:: PROBLEM ::
Copy out every row from the one containing "Describe the element at coordinates (256, 28)" down to the one containing "pyautogui.click(x=59, y=182)", both included, and nothing else.

:: RECORDS SUPPLIED ::
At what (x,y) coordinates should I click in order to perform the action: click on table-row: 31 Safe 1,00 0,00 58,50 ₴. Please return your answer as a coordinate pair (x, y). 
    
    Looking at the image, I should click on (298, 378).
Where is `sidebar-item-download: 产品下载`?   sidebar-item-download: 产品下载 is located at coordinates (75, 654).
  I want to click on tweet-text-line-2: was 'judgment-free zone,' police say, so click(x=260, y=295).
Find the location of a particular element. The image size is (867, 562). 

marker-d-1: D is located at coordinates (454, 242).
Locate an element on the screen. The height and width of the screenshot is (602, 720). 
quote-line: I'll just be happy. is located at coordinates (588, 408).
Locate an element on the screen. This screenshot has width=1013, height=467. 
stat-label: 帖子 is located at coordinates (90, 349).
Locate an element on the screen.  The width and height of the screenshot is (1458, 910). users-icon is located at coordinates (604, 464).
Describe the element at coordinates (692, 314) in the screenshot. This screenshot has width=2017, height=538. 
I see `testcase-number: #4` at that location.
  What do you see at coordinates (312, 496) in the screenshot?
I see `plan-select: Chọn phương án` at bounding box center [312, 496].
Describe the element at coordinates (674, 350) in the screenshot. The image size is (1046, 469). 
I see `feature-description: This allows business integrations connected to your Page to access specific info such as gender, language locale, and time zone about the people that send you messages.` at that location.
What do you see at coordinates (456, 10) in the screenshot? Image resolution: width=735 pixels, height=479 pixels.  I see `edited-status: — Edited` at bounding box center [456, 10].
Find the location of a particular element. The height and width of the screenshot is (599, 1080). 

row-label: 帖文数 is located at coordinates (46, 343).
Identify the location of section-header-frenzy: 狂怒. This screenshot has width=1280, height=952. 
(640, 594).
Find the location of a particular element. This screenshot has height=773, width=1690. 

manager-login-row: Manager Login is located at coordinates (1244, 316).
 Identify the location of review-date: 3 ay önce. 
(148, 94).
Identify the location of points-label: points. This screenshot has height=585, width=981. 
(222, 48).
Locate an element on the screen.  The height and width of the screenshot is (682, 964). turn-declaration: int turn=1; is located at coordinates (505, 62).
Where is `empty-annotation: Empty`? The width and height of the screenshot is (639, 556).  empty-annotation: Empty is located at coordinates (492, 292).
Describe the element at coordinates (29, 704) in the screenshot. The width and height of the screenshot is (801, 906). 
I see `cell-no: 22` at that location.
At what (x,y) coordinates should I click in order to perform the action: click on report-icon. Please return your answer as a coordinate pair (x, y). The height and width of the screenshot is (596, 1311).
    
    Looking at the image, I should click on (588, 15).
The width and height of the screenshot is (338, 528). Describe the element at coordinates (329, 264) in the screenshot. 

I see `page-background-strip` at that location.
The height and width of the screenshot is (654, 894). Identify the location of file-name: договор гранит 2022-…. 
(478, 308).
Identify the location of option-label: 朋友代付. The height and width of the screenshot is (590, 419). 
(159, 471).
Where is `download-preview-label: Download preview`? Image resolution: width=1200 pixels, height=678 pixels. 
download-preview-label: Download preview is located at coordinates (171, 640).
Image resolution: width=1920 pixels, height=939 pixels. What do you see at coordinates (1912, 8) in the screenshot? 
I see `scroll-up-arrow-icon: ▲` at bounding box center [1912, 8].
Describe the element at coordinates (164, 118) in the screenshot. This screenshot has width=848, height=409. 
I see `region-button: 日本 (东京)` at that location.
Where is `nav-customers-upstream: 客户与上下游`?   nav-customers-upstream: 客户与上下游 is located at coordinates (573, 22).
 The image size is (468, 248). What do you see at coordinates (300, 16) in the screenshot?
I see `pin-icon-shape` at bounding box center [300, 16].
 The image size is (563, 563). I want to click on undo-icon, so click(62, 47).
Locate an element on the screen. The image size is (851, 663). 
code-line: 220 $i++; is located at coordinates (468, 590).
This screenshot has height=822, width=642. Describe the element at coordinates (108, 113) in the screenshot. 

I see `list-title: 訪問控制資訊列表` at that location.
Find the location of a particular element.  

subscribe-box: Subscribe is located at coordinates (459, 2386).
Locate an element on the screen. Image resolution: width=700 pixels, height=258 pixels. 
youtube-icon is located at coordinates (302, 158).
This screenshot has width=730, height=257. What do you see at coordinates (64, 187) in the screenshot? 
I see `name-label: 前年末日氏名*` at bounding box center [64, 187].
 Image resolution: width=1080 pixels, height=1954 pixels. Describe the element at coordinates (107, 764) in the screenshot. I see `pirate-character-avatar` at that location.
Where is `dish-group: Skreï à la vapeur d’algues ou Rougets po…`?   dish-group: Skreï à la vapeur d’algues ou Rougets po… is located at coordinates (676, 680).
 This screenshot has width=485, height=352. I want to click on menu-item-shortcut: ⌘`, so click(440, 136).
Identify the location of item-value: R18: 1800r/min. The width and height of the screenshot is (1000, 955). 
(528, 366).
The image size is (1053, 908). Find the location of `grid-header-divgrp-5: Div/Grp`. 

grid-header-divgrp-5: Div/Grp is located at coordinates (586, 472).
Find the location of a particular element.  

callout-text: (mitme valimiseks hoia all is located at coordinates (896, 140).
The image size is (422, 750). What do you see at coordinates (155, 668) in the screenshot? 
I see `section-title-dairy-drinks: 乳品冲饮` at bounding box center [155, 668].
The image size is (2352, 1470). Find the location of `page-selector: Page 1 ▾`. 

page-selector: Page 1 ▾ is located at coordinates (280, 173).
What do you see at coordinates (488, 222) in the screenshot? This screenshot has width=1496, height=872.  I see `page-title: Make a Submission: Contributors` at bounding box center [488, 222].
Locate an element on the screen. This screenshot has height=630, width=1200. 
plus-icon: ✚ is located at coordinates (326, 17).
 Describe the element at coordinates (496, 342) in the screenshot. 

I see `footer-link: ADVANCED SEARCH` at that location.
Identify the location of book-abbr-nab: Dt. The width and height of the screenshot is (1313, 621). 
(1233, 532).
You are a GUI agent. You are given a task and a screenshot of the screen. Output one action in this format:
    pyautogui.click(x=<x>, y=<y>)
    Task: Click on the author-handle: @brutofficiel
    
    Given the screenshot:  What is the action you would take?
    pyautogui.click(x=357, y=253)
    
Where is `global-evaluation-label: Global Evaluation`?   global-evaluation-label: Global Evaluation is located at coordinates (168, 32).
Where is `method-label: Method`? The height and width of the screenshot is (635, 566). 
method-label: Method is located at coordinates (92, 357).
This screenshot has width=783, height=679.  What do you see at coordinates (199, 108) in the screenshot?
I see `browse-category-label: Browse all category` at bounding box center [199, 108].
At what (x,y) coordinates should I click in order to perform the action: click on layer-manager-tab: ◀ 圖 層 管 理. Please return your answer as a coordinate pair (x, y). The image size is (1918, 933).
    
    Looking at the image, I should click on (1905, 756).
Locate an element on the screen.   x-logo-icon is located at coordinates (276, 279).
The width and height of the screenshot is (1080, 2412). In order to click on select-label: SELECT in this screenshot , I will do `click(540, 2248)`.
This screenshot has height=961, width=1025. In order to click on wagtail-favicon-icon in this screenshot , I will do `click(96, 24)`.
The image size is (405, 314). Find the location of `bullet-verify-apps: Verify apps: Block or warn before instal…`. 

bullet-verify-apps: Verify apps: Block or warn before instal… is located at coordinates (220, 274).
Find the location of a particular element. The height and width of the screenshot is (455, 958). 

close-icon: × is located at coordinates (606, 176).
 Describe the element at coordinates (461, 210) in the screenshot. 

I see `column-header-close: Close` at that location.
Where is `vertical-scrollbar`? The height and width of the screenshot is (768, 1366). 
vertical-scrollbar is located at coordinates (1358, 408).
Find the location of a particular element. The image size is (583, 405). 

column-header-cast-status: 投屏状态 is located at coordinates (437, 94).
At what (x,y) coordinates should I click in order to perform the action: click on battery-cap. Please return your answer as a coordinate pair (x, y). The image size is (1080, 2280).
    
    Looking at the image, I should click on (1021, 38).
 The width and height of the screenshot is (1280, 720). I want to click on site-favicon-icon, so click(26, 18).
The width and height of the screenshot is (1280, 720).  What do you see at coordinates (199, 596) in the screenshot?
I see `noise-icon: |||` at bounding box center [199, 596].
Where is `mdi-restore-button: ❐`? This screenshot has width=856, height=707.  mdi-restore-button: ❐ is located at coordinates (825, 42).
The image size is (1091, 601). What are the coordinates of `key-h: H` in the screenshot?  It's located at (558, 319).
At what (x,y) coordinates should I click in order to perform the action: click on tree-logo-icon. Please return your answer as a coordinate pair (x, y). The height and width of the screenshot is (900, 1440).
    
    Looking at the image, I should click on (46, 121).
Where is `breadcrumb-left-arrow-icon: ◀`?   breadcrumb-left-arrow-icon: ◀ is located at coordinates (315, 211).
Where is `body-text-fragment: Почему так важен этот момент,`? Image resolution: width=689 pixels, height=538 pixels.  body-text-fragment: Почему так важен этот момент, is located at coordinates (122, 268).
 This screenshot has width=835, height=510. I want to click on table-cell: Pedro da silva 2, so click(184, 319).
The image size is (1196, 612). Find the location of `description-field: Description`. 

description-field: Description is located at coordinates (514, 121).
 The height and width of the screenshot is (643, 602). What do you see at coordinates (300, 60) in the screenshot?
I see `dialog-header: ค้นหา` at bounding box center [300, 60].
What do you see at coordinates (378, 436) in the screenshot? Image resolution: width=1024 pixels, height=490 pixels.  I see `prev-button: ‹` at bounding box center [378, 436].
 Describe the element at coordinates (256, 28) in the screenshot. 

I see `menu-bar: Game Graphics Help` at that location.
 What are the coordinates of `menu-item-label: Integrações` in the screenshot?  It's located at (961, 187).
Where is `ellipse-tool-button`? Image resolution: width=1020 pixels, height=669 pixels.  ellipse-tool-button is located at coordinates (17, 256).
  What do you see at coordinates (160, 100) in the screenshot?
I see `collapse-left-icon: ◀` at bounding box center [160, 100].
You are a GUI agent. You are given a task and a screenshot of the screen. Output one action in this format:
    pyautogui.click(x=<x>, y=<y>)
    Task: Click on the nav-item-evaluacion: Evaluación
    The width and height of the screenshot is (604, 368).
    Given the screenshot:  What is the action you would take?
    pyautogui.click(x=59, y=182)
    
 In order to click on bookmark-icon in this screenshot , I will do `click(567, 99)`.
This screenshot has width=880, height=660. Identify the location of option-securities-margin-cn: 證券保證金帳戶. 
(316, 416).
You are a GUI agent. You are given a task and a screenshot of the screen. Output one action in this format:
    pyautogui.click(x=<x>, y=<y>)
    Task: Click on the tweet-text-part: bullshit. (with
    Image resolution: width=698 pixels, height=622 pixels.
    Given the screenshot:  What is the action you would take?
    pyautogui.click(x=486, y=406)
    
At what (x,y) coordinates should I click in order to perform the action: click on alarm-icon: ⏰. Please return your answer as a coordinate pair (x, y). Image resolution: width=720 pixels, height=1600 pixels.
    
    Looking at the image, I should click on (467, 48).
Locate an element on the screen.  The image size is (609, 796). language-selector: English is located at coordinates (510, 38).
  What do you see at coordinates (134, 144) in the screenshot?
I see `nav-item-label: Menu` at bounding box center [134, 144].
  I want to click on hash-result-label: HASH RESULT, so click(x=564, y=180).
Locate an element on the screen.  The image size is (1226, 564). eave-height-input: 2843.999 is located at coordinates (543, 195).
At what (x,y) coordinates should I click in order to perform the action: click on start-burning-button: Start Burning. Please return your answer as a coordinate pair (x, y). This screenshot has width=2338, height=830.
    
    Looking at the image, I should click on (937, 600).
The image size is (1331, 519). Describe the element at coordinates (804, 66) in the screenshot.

:: SOLUTION FOR THIS PROBLEM ::
 Describe the element at coordinates (256, 28) in the screenshot. 

I see `menu-bar: Game Graphics Help` at that location.
 What are the coordinates of `menu-item-label: Integrações` in the screenshot?  It's located at (961, 187).
Where is `ellipse-tool-button`? Image resolution: width=1020 pixels, height=669 pixels.  ellipse-tool-button is located at coordinates (17, 256).
  What do you see at coordinates (160, 100) in the screenshot?
I see `collapse-left-icon: ◀` at bounding box center [160, 100].
You are a GUI agent. You are given a task and a screenshot of the screen. Output one action in this format:
    pyautogui.click(x=<x>, y=<y>)
    Task: Click on the nav-item-evaluacion: Evaluación
    The width and height of the screenshot is (604, 368).
    Given the screenshot:  What is the action you would take?
    pyautogui.click(x=59, y=182)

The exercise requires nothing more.